Uno puede leer los libros de Kapuscinski del tirón, como se hace con los buenos libros de relatos y sin pararse a pensar en cada situación por él descrita. Pero también puede detenerse en cada rincón del libro y retroceder a aquello que pudo suceder antes en aquel lugar en el que Kapuscinski conoció a tal o cual personaje. Puede detener el tiempo y contemplar la tragedia que el autor vivía en tiempo presente, y preguntarle por qué decidió subirse a aquel avión, meterse en aquel bosque o dormir en aquella tienda. Todos ellos actos de inasumible irracionalidad.

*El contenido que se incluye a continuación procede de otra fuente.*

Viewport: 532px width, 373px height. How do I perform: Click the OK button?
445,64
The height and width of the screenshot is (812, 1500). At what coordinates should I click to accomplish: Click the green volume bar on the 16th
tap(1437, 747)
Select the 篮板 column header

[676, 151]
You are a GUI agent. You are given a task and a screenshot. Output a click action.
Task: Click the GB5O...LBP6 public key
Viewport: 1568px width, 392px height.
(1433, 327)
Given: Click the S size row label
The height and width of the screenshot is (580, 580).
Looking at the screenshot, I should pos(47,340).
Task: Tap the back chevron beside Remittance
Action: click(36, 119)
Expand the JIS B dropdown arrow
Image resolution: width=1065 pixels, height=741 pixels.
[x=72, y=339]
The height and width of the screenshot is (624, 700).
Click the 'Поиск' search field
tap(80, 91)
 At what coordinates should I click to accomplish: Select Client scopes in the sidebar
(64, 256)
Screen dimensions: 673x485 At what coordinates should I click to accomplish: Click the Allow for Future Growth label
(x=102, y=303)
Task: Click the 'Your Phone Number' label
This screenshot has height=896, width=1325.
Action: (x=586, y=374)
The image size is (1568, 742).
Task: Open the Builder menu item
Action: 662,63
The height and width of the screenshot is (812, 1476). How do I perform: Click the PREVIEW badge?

Porque es la irracionalidad la dueña de sus acciones y la que da novedad a sus libros de viajes. Kapuscinski ofrece una visión de África atípica. Por norma general, los autores de relatos sobre los africanos y africanas muestran a éstos como carentes de racionalidad, seres inmersos en un mundo no moderno y cuyas vidas carecen del orden natural de las cosas que sí desprenden los viajeros blancos. Páginas y páginas de historias en África donde los protagonistas son todos blancos, donde los negros son sólo actores secundarios. Sin embargo, si uno lee cualquier libro de Kapuscinski podrá aprender a escribir algo que tenga a uno mismo como punto de referencia de la historia pero que cuyos protagonistas sean todas y cada una de las personas con las que se cruza por sus caminos. Un libro de relatos de África donde el hombre blanco sea el irracional y, el hombre africano aquél que no sale de su asombro al ver las estupideces que hace ese blanco de la fría Europa.
Esto que es tan difícil lo logró desde el compromiso ético que siempre le acompañaba como periodista. "No se puede escribir de alguien con quien no has compartido como mínimo algún momento de su vida", decía. Recorrió la mitad del mundo de mano de la agencia polaca de noticias y repartió su particular visión de los acontecimientos que dominaban la periferia de la Guerra Fría, es decir, allí donde ésta sólo era Guerra. Y todo por culpa de un espíritu que se resumía en una de sus frases en La Guerra del Fútbol "¡Cómo iba a quedarme en Nigeria si allí no pasaba nada y era en el Congo donde todo estaba sucediendo!"
Sobre todas las cosas, los libros de Kapuscinski enganchan. Uno no puede dejar de leer cómo el azar le salva de una ejecución segura en un Congo en guerra, al que ha llegado tras recorrer en coche la distancia que hay entre Nigeria y Kinshasha. Cómo se negocia en Angola con los soldados del check point improvisado en mitad de una carretera sin saber de qué bando son y, por tanto, si los has de tratar como camaradas o compañeros. Y no puede dejar de sentir el dolor de una picadura de escorpión en la cabeza en mitad de la selva, donde nadie puede hacer ya nada por tí y sólo te queda tratar de dormir esperando que el veneno inyectado no fuera suficiente y a la mañana amanezcas como un día cualquiera.
Le han llamado maestro de periodistas por todo esto. Por desvelar que los Cínicos no sirven para este oficio. "El enviado de Dios", que decía de él John Le Carré. Fue admirado por otro de los grandes periodistas de nuestro tiempo, García Márquez, del que más adelante se hizo amigo íntimo y tenía una relación especial con España, a la que acudía siempre que podía con un perfecto castellano.
El martes volvió a salir de viaje dejando atrás su tan odiada mesa de despacho. Como al cielo seguro que no ha ido, poco hay que contar, esperaremos su próxima crónica para saber si el infierno era aquello que nos habían dicho.